Hey Librarians, Call Me

July 1, 2014

On Tuesday, comedian, actor, director, and author B. J. Novak offered some entertainment at the Closing Session of the 2014 ALA Annual Conference in Las Vegas. In addition to having the “honor of addressing an audience of more than 1,000 librarians in Las Vegas,” Novak quipped that it was a “specific sexual fantasy.” He put up a photo of himself and a phone number on the big screen with the caption, “Hey librarians, call me.”

Novak said the first thing he ever wanted to be was a librarian, because the library in his school was a place where “no one told you where your mind was supposed to be.” He loved that everything was “cataloged and ready to go.” Now, as a writer of adult and children’s books, he described the process he used to create books that he hoped would be useful contributions to everyone’s libraries.

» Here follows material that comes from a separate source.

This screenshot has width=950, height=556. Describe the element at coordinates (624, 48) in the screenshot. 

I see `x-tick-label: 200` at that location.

After spending several years as a stand-up comedian and a writer and actor on NBC’s The Office, Novak said he needed something that was entirely in his own voice and with more depth. So he began developing short stories that were “all comedic, but balanced with other elements.” For what became One More Thing: Stories and Other Stories (Knopf, February 2014), Novak “workshopped” each story at his comedy programs by “reading the stories to audiences and editing them, pen in hand, depending on the laughs.” Anything that wasn’t sufficiently entertaining was dropped from the finished product.

For his first children’s book, The Book with No Pictures (Dial, forthcoming), Novak said he wanted to create a book that adults could read to children with amusing and perhaps embarrassing results for the reader.

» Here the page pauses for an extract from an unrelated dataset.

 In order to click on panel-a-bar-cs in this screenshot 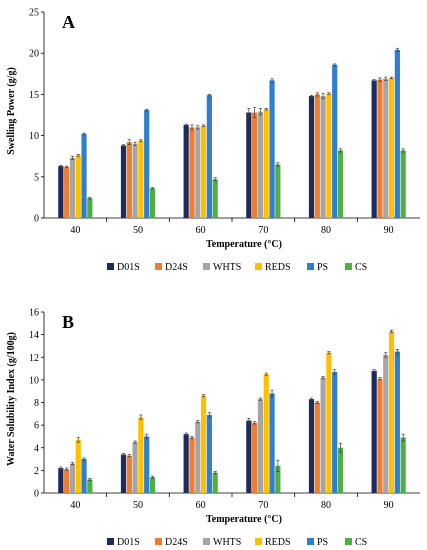, I will do `click(215, 198)`.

Noting that the rule of reading out loud is that whoever is reading must say the actual words that are in the book, he decided to turn that rule on its head. Again, he workshopped his manuscript by reading it to his friends’ children and watching other parents read it to their kids and observing their reactions. He played a clip of himself reading The Book with No Pictures to a roomful of schoolchildren. The reactions were riotous when he came to read “blork” and “blurfff,” a song that goes “glug glug glug, my face is a bug,” and “My best friend in the world is a hippo named Boo Boo Butt.”

Novak said his intent was to show that the written word alone can make the world an exciting and fun place for kids and that maybe other text-only books could offer them joy and empowerment. He finished by saying it would be a “huge honor to have the book in your libraries.”